Testing and documentation are high-value agent use cases. Tests are self-validating—you immediately know if they work. Documentation is perpetually under-maintained—agents reduce the friction dramatically.

Unit test generation — Given a function, agents generate comprehensive tests: happy path, edge cases (null, empty, boundaries), error conditions. This is probably the single highest-ROI application for most teams.

Test case discovery — “What test cases should I consider for this function? Focus on edge cases and error conditions.” You’ll often find cases you hadn’t considered.

Mock and fixture generation — Test data structures, mock implementations, factory functions. Tedious setup is perfect for agents.

Regression tests — “Create a test that would have caught this bug: [describe bug]“

  • Tests that pass for wrong reasons — Tests that mock away the thing being tested, or have assertions that always pass
  • Hallucinated assertions — Agents may assert behavior that doesn’t match reality
  • Copy-paste tests — Similar tests that don’t add meaningful coverage

Always verify tests can fail when they should.

  1. Write or generate tests first: “Given this requirement [describe], write tests that would verify correct implementation.”
  2. Review and refine: Ensure tests capture what you actually want.
  3. Generate implementation: “Here are the tests. Write code that makes them pass.”
  4. Verify everything: Run tests, review implementation, check for gaps.

This produces better results than implementation-first because tests define the contract.

Unit tests:

Write unit tests for this function:
[paste function]
Cover:
- Normal operation
- Edge cases (empty input, null, boundaries)
- Error conditions
Use [test framework]. Follow conventions in [example file].

Regression test:

Bug fixed: [description]
Root cause: [explanation]
Fix: [summary]
Write a test that would catch this bug if it returns.

Code documentation: Inline comments (explain the why), function/method docs, class/module docs. Agents excel here because they read code and infer what needs documenting.

API documentation: Endpoints, SDKs, integration guides. Generate from code, OpenAPI specs, or examples.

Architecture documentation: System overviews, decision records, diagrams. More human guidance needed, but agents help with generation.
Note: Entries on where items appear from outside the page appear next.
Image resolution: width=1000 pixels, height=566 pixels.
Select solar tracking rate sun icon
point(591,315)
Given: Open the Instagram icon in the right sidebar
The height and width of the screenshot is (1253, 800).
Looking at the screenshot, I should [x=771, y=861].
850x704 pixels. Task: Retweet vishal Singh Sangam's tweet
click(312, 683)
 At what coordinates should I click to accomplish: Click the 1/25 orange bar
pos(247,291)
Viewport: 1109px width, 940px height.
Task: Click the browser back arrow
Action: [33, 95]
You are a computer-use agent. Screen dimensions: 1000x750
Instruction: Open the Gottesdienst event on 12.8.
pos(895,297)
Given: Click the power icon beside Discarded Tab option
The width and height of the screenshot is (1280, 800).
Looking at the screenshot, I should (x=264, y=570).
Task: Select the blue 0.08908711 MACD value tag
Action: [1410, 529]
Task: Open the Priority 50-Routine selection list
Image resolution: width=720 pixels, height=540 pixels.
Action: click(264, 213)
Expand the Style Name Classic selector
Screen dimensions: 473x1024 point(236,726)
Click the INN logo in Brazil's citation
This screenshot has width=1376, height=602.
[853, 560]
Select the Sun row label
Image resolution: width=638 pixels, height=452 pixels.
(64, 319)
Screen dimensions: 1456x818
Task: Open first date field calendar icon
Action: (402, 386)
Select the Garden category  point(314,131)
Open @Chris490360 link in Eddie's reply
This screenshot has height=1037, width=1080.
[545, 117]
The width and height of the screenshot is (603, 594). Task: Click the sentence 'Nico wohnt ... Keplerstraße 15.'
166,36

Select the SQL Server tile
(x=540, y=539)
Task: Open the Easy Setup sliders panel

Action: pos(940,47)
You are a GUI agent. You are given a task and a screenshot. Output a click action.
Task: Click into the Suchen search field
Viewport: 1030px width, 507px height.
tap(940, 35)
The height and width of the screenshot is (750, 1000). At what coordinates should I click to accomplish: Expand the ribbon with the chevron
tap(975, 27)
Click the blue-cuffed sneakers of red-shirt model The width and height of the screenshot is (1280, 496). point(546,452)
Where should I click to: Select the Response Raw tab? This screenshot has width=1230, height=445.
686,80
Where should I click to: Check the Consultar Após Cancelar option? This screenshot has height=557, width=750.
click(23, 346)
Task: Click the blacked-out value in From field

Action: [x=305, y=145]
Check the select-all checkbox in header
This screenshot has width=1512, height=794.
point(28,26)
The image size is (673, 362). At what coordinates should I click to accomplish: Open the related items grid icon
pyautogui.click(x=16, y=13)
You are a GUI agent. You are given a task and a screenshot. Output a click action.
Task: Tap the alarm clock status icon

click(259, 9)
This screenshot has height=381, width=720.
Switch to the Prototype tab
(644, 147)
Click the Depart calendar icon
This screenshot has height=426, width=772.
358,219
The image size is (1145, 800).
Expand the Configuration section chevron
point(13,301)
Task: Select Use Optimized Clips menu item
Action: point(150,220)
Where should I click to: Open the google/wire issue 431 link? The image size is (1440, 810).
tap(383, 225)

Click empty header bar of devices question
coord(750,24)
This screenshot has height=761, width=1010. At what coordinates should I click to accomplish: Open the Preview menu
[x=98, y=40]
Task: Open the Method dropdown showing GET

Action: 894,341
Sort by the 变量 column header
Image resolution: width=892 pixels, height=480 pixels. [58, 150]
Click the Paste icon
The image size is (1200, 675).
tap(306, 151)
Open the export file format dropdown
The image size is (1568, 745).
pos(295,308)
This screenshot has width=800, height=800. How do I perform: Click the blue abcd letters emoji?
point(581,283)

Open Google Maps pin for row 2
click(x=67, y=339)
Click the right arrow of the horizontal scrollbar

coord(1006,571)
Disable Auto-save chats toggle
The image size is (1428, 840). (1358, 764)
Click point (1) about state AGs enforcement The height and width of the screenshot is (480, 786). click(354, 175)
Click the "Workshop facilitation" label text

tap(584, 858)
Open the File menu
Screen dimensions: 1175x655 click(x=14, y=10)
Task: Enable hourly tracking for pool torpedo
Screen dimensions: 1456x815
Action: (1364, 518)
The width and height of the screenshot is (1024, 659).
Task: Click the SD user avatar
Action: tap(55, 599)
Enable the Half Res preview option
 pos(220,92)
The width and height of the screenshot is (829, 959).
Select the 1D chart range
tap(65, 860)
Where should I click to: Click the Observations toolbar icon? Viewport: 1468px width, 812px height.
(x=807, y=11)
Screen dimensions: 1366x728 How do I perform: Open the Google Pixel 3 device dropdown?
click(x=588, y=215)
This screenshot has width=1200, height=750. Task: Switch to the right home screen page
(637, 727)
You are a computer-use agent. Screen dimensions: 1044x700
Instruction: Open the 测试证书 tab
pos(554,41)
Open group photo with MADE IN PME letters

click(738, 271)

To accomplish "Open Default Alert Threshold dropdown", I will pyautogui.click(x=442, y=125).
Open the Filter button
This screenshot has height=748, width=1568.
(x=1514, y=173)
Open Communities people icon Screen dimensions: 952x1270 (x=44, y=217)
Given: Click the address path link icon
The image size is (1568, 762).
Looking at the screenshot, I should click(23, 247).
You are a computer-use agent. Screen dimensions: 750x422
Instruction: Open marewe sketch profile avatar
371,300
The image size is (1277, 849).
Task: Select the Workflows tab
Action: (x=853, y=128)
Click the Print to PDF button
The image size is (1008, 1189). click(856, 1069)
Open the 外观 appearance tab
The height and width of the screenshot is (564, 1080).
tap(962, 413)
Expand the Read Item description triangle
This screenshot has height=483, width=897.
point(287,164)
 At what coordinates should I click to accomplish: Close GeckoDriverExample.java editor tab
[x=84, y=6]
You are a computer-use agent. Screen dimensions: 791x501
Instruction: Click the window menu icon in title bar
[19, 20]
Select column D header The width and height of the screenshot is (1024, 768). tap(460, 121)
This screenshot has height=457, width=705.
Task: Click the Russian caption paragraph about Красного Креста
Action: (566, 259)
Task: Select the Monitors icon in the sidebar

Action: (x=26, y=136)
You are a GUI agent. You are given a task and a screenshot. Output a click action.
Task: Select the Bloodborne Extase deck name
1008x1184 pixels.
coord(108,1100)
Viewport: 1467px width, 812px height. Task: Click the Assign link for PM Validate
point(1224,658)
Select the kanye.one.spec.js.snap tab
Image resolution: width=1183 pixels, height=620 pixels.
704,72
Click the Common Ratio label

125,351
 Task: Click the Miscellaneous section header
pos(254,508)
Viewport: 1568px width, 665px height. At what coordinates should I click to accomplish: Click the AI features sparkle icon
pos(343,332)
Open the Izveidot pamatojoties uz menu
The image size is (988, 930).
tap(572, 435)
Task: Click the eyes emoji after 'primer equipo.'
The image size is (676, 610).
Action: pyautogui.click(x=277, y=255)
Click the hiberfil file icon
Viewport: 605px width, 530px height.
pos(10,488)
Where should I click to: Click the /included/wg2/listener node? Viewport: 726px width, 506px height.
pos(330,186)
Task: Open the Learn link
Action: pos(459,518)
  • Hallucinated features — APIs that don’t exist, parameters that don’t work. Verify all claims against actual code.
  • Missing context — Why decisions were made, gotchas, performance considerations. Add these manually—they’re often most valuable.
  • Staleness risk — Easy to generate ≠ easy to maintain. Build update processes, not just generation.

README bootstrap:

Create a README for this project.
Project: [describe project]
Tech stack: [list technologies]
Target audience: [who will use this]
Include: installation, quick start, basic usage, contributing.

API documentation:

Generate API documentation for this endpoint:
[paste endpoint code or OpenAPI spec]
Include: description, parameters, request/response examples, error codes.
Format as Markdown.

ADR:

Help me write an ADR for choosing [option].
Context: [describe situation]
Decision: [what we decided]
Consequences: [what this means]
Include alternatives considered.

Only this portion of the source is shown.